SUPPLIED INFORMATION.
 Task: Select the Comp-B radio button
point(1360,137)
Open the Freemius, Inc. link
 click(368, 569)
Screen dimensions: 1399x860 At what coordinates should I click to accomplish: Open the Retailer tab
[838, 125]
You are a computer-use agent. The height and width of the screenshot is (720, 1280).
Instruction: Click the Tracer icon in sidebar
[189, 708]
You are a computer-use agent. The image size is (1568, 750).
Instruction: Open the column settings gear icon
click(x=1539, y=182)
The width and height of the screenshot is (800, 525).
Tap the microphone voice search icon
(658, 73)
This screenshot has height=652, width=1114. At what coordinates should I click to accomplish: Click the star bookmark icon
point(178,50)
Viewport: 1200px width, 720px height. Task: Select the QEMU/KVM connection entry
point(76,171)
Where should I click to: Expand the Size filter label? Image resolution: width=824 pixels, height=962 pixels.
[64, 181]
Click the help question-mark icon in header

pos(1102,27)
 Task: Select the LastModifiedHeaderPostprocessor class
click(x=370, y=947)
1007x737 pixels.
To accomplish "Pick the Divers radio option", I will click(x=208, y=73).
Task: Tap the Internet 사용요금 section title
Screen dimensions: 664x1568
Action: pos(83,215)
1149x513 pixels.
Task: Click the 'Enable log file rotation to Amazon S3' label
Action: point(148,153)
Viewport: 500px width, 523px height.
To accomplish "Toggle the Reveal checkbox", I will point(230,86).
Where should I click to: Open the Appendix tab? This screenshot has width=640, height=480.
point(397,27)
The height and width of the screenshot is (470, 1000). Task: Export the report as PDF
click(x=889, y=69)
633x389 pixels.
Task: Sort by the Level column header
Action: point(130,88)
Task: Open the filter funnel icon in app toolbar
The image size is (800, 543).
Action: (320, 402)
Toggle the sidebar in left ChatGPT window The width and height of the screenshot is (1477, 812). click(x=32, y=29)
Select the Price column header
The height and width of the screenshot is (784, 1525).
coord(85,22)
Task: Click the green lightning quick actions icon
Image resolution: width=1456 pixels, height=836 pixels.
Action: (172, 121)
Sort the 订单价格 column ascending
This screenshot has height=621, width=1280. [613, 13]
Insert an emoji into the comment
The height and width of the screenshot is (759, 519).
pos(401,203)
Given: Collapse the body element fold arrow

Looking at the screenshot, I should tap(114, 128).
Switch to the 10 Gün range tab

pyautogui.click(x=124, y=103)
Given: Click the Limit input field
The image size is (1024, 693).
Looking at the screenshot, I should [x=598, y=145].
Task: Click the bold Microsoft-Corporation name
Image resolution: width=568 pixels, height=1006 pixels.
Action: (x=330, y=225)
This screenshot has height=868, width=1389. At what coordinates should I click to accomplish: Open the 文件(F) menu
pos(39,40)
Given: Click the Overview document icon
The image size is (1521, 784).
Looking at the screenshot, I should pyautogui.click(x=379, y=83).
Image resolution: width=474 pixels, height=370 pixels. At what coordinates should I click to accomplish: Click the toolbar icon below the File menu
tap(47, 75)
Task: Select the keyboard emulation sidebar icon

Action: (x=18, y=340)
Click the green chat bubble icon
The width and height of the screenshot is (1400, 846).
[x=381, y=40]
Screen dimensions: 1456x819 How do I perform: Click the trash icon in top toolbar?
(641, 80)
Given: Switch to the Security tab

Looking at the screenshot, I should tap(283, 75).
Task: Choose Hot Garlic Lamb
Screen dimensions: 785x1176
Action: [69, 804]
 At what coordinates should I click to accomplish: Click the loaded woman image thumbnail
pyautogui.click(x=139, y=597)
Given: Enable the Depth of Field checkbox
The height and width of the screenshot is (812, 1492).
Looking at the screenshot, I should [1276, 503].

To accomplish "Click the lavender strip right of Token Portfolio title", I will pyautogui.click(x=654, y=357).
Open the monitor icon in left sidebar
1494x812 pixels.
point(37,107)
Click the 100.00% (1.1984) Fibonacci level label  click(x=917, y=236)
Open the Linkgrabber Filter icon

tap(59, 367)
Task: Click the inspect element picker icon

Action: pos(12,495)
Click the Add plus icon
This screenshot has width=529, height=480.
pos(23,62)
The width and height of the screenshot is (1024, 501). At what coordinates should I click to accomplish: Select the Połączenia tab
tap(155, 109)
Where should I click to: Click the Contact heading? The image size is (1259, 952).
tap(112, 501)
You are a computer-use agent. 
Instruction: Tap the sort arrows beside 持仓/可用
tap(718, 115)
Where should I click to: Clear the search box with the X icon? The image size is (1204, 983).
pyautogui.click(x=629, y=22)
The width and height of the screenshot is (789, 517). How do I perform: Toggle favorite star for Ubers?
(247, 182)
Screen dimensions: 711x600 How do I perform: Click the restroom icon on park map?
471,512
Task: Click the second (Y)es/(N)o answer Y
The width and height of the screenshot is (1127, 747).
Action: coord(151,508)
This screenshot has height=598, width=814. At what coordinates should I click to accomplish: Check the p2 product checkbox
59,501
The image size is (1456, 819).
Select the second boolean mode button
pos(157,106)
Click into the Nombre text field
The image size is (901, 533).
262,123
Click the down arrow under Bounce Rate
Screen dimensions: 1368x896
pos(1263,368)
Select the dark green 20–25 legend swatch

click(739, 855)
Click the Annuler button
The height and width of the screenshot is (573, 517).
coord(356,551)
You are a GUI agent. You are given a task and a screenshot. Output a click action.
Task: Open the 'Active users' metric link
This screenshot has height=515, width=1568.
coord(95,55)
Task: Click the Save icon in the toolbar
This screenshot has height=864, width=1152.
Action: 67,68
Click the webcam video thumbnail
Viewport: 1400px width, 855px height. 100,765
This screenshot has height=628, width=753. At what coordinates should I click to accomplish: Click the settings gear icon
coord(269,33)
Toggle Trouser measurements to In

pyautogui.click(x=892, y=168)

WHAT TO WORK ON.
Copy all of the records above line for line, without changing anything.

ANSWER TO THE PROBLEM.
 Task: Select the Comp-B radio button
point(1360,137)
Open the Freemius, Inc. link
 click(368, 569)
Screen dimensions: 1399x860 At what coordinates should I click to accomplish: Open the Retailer tab
[838, 125]
You are a computer-use agent. The height and width of the screenshot is (720, 1280).
Instruction: Click the Tracer icon in sidebar
[189, 708]
You are a computer-use agent. The image size is (1568, 750).
Instruction: Open the column settings gear icon
click(x=1539, y=182)
The width and height of the screenshot is (800, 525).
Tap the microphone voice search icon
(658, 73)
This screenshot has height=652, width=1114. At what coordinates should I click to accomplish: Click the star bookmark icon
point(178,50)
Viewport: 1200px width, 720px height. Task: Select the QEMU/KVM connection entry
point(76,171)
Where should I click to: Expand the Size filter label? Image resolution: width=824 pixels, height=962 pixels.
[64, 181]
Click the help question-mark icon in header

pos(1102,27)
 Task: Select the LastModifiedHeaderPostprocessor class
click(x=370, y=947)
1007x737 pixels.
To accomplish "Pick the Divers radio option", I will click(x=208, y=73).
Task: Tap the Internet 사용요금 section title
Screen dimensions: 664x1568
Action: pos(83,215)
1149x513 pixels.
Task: Click the 'Enable log file rotation to Amazon S3' label
Action: point(148,153)
Viewport: 500px width, 523px height.
To accomplish "Toggle the Reveal checkbox", I will point(230,86).
Where should I click to: Open the Appendix tab? This screenshot has width=640, height=480.
point(397,27)
The height and width of the screenshot is (470, 1000). Task: Export the report as PDF
click(x=889, y=69)
633x389 pixels.
Task: Sort by the Level column header
Action: point(130,88)
Task: Open the filter funnel icon in app toolbar
The image size is (800, 543).
Action: (320, 402)
Toggle the sidebar in left ChatGPT window The width and height of the screenshot is (1477, 812). click(x=32, y=29)
Select the Price column header
The height and width of the screenshot is (784, 1525).
coord(85,22)
Task: Click the green lightning quick actions icon
Image resolution: width=1456 pixels, height=836 pixels.
Action: (172, 121)
Sort the 订单价格 column ascending
This screenshot has height=621, width=1280. [613, 13]
Insert an emoji into the comment
The height and width of the screenshot is (759, 519).
pos(401,203)
Given: Collapse the body element fold arrow

Looking at the screenshot, I should tap(114, 128).
Switch to the 10 Gün range tab

pyautogui.click(x=124, y=103)
Given: Click the Limit input field
The image size is (1024, 693).
Looking at the screenshot, I should [x=598, y=145].
Task: Click the bold Microsoft-Corporation name
Image resolution: width=568 pixels, height=1006 pixels.
Action: (x=330, y=225)
This screenshot has height=868, width=1389. At what coordinates should I click to accomplish: Open the 文件(F) menu
pos(39,40)
Given: Click the Overview document icon
The image size is (1521, 784).
Looking at the screenshot, I should pyautogui.click(x=379, y=83).
Image resolution: width=474 pixels, height=370 pixels. At what coordinates should I click to accomplish: Click the toolbar icon below the File menu
tap(47, 75)
Task: Select the keyboard emulation sidebar icon

Action: (x=18, y=340)
Click the green chat bubble icon
The width and height of the screenshot is (1400, 846).
[x=381, y=40]
Screen dimensions: 1456x819 How do I perform: Click the trash icon in top toolbar?
(641, 80)
Given: Switch to the Security tab

Looking at the screenshot, I should tap(283, 75).
Task: Choose Hot Garlic Lamb
Screen dimensions: 785x1176
Action: [69, 804]
 At what coordinates should I click to accomplish: Click the loaded woman image thumbnail
pyautogui.click(x=139, y=597)
Given: Enable the Depth of Field checkbox
The height and width of the screenshot is (812, 1492).
Looking at the screenshot, I should [1276, 503].

To accomplish "Click the lavender strip right of Token Portfolio title", I will pyautogui.click(x=654, y=357).
Open the monitor icon in left sidebar
1494x812 pixels.
point(37,107)
Click the 100.00% (1.1984) Fibonacci level label  click(x=917, y=236)
Open the Linkgrabber Filter icon

tap(59, 367)
Task: Click the inspect element picker icon

Action: pos(12,495)
Click the Add plus icon
This screenshot has width=529, height=480.
pos(23,62)
The width and height of the screenshot is (1024, 501). At what coordinates should I click to accomplish: Select the Połączenia tab
tap(155, 109)
Where should I click to: Click the Contact heading? The image size is (1259, 952).
tap(112, 501)
You are a computer-use agent. 
Instruction: Tap the sort arrows beside 持仓/可用
tap(718, 115)
Where should I click to: Clear the search box with the X icon? The image size is (1204, 983).
pyautogui.click(x=629, y=22)
The width and height of the screenshot is (789, 517). How do I perform: Toggle favorite star for Ubers?
(247, 182)
Screen dimensions: 711x600 How do I perform: Click the restroom icon on park map?
471,512
Task: Click the second (Y)es/(N)o answer Y
The width and height of the screenshot is (1127, 747).
Action: coord(151,508)
This screenshot has height=598, width=814. At what coordinates should I click to accomplish: Check the p2 product checkbox
59,501
The image size is (1456, 819).
Select the second boolean mode button
pos(157,106)
Click into the Nombre text field
The image size is (901, 533).
262,123
Click the down arrow under Bounce Rate
Screen dimensions: 1368x896
pos(1263,368)
Select the dark green 20–25 legend swatch

click(739, 855)
Click the Annuler button
The height and width of the screenshot is (573, 517).
coord(356,551)
You are a GUI agent. You are given a task and a screenshot. Output a click action.
Task: Open the 'Active users' metric link
This screenshot has height=515, width=1568.
coord(95,55)
Task: Click the Save icon in the toolbar
This screenshot has height=864, width=1152.
Action: 67,68
Click the webcam video thumbnail
Viewport: 1400px width, 855px height. 100,765
This screenshot has height=628, width=753. At what coordinates should I click to accomplish: Click the settings gear icon
coord(269,33)
Toggle Trouser measurements to In

pyautogui.click(x=892, y=168)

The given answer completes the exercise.